→ WORK ORDER:
The listing that follows is to be output in full and without change.

→ TASK INPUTS:
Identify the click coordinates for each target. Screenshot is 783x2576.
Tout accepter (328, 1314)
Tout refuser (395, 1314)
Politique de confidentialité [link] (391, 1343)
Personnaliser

→ YOUR SOLUTION:
Identify the click coordinates for each target. Screenshot is 783x2576.
Tout accepter (328, 1314)
Tout refuser (395, 1314)
Politique de confidentialité [link] (391, 1343)
Personnaliser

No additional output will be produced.